### EXTRACT TO READ

We said that there are two motions attributed to the terrestrial globe: the first is the annual motion performed by its center along the circumference of the annual orbit in the plane of the ecliptic and in the order of the signs of the zodiac, namely, from west to east; the other is performed by the same globe rotating around its own center in twenty-four hours, likewise from west to east, but around an axis somewhat inclined and not parallel to that of the annual revolution. From the combination of these two motions, each of which is in itself uniform, there results, I say, a variable motion for the parts of the earth; I will explain this by drawing a diagram, so that it can be more easily understood.

First, around the center
A
, I describe the circumference of the annual orbit
BC;
on it let us take any point whatever
B
, and using
B
as a center let us describe this smaller circle
DEFG
, representing the terrestrial globe; then let us assume the center
B
to run along the whole circumference of the annual orbit from west to east, namely, from
B
toward
C;
and let us further assume the terrestrial globe to turn around its own center
B
in the period of twenty-four hours, also from west to east, namely, according to the order of the points
D, E, F
, and
G.

### EXERCISES
**A)** According to the passage on the earth's two motions, how long does the terrestrial globe take to rotate around its own center?
**B)** Write out the section of the passage on the earth's two motions that opens with the words containing "We said that" and closes with "more easily understood.".
**C)** Continue the passage on the earth's two motions, beginning after its last sentence.

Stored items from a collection
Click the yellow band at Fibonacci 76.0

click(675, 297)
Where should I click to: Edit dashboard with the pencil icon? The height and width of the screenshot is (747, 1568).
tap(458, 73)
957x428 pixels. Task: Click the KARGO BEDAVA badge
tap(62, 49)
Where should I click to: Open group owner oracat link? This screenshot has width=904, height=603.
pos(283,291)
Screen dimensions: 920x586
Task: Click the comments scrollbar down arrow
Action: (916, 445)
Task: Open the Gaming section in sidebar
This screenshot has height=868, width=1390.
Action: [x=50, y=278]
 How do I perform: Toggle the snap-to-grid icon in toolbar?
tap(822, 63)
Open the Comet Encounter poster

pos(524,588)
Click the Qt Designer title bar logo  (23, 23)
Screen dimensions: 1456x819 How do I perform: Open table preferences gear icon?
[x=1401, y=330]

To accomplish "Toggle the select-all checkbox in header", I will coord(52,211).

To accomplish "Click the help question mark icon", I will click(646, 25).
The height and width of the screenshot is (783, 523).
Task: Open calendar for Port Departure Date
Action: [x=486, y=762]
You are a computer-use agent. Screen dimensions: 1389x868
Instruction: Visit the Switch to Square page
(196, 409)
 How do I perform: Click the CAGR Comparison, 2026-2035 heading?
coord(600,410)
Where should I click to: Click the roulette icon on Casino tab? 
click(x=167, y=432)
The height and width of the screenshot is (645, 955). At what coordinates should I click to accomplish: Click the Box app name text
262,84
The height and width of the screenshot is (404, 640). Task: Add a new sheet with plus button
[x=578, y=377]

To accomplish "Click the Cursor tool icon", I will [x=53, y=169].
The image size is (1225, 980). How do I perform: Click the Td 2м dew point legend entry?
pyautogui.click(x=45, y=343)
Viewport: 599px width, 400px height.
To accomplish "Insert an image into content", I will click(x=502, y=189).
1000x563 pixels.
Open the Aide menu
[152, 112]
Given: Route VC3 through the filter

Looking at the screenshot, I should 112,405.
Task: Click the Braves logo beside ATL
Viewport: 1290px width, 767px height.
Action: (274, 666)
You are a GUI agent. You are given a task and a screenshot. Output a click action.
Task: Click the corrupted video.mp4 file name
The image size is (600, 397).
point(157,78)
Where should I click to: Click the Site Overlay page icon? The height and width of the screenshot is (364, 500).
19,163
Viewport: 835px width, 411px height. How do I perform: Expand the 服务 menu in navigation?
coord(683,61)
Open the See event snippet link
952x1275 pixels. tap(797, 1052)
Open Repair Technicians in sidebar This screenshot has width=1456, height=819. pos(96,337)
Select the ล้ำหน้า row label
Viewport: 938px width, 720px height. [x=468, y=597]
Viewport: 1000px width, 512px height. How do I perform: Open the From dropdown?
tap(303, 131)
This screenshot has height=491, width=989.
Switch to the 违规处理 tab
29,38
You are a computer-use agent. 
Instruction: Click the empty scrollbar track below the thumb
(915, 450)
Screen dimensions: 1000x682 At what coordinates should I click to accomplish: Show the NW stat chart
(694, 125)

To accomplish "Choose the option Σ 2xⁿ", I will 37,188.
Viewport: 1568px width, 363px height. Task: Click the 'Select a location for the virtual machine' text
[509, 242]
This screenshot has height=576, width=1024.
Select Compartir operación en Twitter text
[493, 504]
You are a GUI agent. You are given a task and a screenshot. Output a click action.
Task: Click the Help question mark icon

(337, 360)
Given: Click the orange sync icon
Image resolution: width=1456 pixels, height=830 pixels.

### ANSWERS FOR THIS EXERCISE
**A)** Twenty-four hours.

**B)**
We said that there are two motions attributed to the terrestrial globe: the first is the annual motion performed by its center along the circumference of the annual orbit in the plane of the ecliptic and in the order of the signs of the zodiac, namely, from west to east; the other is performed by the same globe rotating around its own center in twenty-four hours, likewise from west to east, but around an axis somewhat inclined and not parallel to that of the annual revolution. From the combination of these two motions, each of which is in itself uniform, there results, I say, a variable motion for the parts of the earth; I will explain this by drawing a diagram, so that it can be more easily understood.

**C)**
Here we must note carefully that as a circle turns around its own center, each part of it must move in opposite directions at different times; this is clear by considering that, while the parts of the circumference around the point
D
move toward the left (namely, toward
E
), those on the opposite side (which are around
F
) advance toward the [453] right (namely, toward
G
), so that when the parts
D
are at
F
their motion is contrary to what it was when they were at
D;
furthermore, at the same time that the parts
E
descend (so to speak) toward
F
, the parts
G
ascend toward
D.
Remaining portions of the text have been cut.